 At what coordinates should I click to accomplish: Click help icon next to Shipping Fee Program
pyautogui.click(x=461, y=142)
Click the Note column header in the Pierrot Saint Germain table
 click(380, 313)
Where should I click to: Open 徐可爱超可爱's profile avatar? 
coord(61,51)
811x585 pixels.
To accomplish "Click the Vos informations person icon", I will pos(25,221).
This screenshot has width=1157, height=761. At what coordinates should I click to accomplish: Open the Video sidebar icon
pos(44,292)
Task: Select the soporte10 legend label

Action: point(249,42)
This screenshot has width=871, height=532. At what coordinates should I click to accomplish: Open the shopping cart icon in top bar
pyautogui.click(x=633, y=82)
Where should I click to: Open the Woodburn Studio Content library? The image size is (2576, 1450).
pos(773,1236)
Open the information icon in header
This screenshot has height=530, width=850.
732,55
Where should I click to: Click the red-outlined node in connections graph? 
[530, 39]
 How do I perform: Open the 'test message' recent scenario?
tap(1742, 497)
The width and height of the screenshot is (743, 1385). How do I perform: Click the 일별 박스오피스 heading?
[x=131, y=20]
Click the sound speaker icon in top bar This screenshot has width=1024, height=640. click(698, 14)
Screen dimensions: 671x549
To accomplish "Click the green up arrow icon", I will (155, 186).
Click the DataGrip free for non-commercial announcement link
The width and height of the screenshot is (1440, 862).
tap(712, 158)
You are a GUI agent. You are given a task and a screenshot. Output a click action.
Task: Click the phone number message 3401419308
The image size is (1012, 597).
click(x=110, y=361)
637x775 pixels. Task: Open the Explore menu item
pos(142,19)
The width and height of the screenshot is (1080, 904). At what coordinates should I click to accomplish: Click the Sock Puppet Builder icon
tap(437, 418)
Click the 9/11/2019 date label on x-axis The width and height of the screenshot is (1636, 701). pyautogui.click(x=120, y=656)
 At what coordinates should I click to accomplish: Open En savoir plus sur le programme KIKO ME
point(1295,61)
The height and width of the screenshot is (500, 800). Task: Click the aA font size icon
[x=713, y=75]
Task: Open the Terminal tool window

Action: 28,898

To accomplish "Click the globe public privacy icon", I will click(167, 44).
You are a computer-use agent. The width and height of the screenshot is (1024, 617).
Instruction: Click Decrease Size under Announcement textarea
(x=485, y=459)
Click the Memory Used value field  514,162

+ + + +

Problem details:
Lines holding the word "agent": say how many there are in the data, and nothing more.

Result:
2